若者が創る、新しい日本酒プロジェクト
日本酒の消費量が低下し、特に若者の酒離れが顕著になっています。この厳しい現状を打破するため、京都府綾部市の若宮酒造が新たな取り組みを始めました。それが「若者が考える、若者のための新しい日本酒造り」です。このプロジェクトは、地元の高校および大学と密接に連携し、若い世代の感性を反映した日本酒の開発を目指しています。
プロジェクトの内容
綾部高校の3年生たちが初めて栽培し収穫した酒米「五百万石」を活用しています。さらに、福知山公立大学地域経営学科の学生が商品企画や酒造りを担当し、京都工芸繊維大学デザイン専攻の学生がラベルデザインに取り組んでいます。この取り組みには、一般社団法人京都知恵産業創造の森からも支援を受けています。
商品コンセプトの形成
日本酒が若者にとって遠い存在であることを実感した学生たちは、実際の酒蔵で日本酒を試してみて、そのイメージが一変したと言います。「合コンでカップルになれる酒」や「パーティーでの日本酒」といった意見も飛び交う中、最終的に選ばれたのは「若者のためのスタイリッシュな日本酒」です。

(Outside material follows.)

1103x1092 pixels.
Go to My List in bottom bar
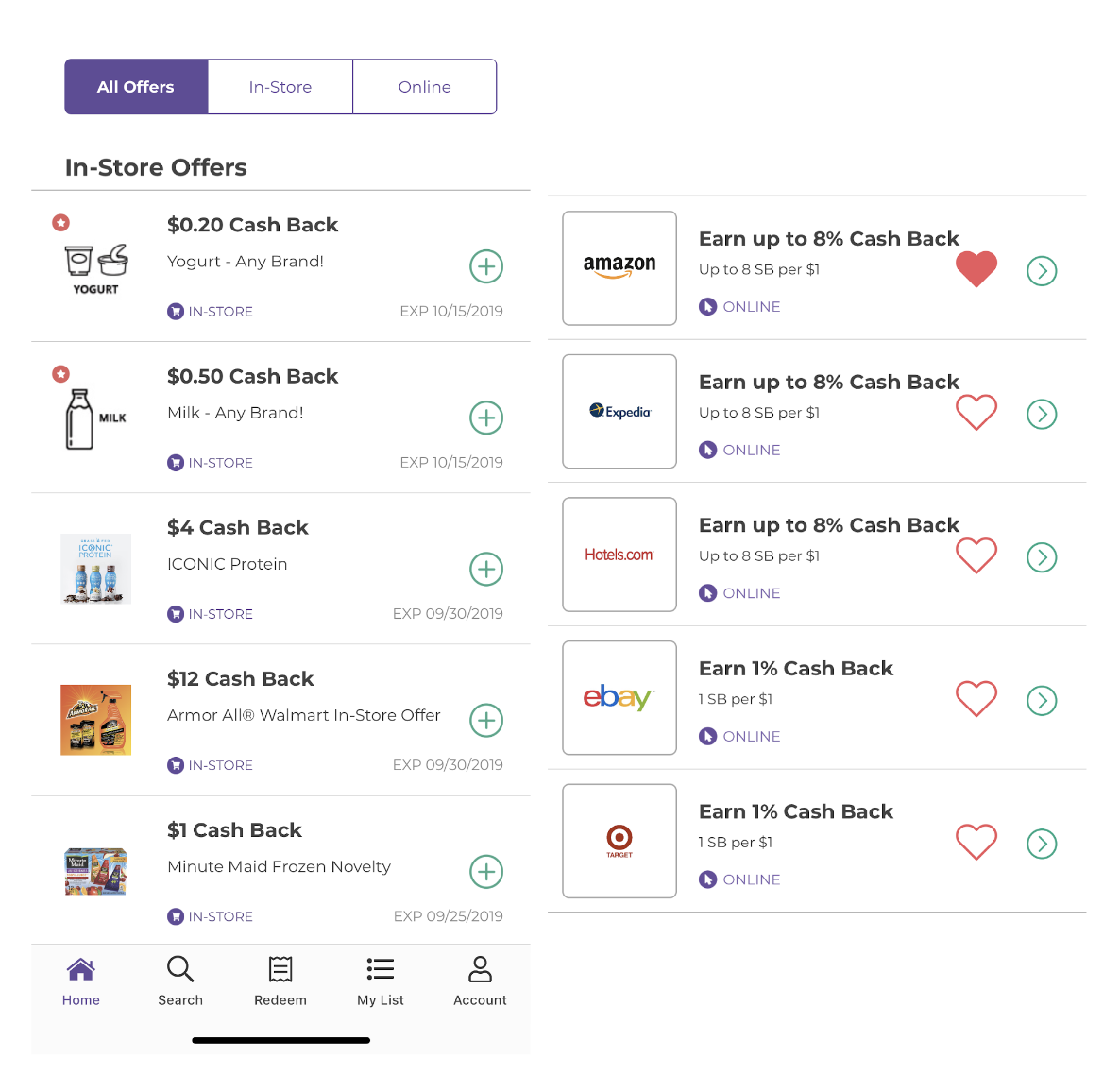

特徴として、フルーティーな香りではなく、さわやかで飲みやすさを重視したキレのあるストレートな味わいを目指しています。飲み方も多様で、冷酒はもちろんのこと、ロックやカクテルとして楽しむことができ、日常的に楽しめる日本酒としての新たなスタイルを提案します。若者の感覚で作られるこの日本酒は、従来の日本酒のイメージを覆すことでしょう。
プロジェクトの背景
日本酒市場は輸出は好調であるものの、国内においては消費が減少している状況です。国税庁のデータによれば、日本酒の消費量はピーク時に比べて1/3以下にまで減少しています。また、厚生労働省の調査によると、若者の飲酒習慣率は20年以上前に比べ著しく低下しています。特に20歳から30歳の若者においては、飲酒習慣を持つ人が激減しています。コロナ禍における影響もあり、酒蔵の存続が危ぶまれる中で、若宮酒造はこのプロジェクトを通じて新しい市場を開拓する道を歩むことを決意しました。
プロジェクトの進行
2021年11月3日、若宮酒造のプロジェクトは本格的にスタートしました。綾部高校の学生たちが精米された酒米を洗米する作業を行い、日本酒造りの準備が整いました。今後、醸造が進む中で商品名やラベルデザインも決まり、2022年3月に発売が予定されています。この取り組みが成功すれば、若者たちが日本酒に親しむきっかけとなり、さらなる日本酒の流行を促進することが期待されます。
会社概要
若宮酒造株式会社は、大正9年に設立され、京都府綾部市で日本酒の製造販売を行っています。代表者は木内康雄氏で、会社の公式ウェブサイトは
こちらです。興味のある方はぜひ一度、サイトを覗いてみてください。
日本酒の未来を担う若者たちの情熱が込められたこのプロジェクト。これからの展開に期待が寄せられています。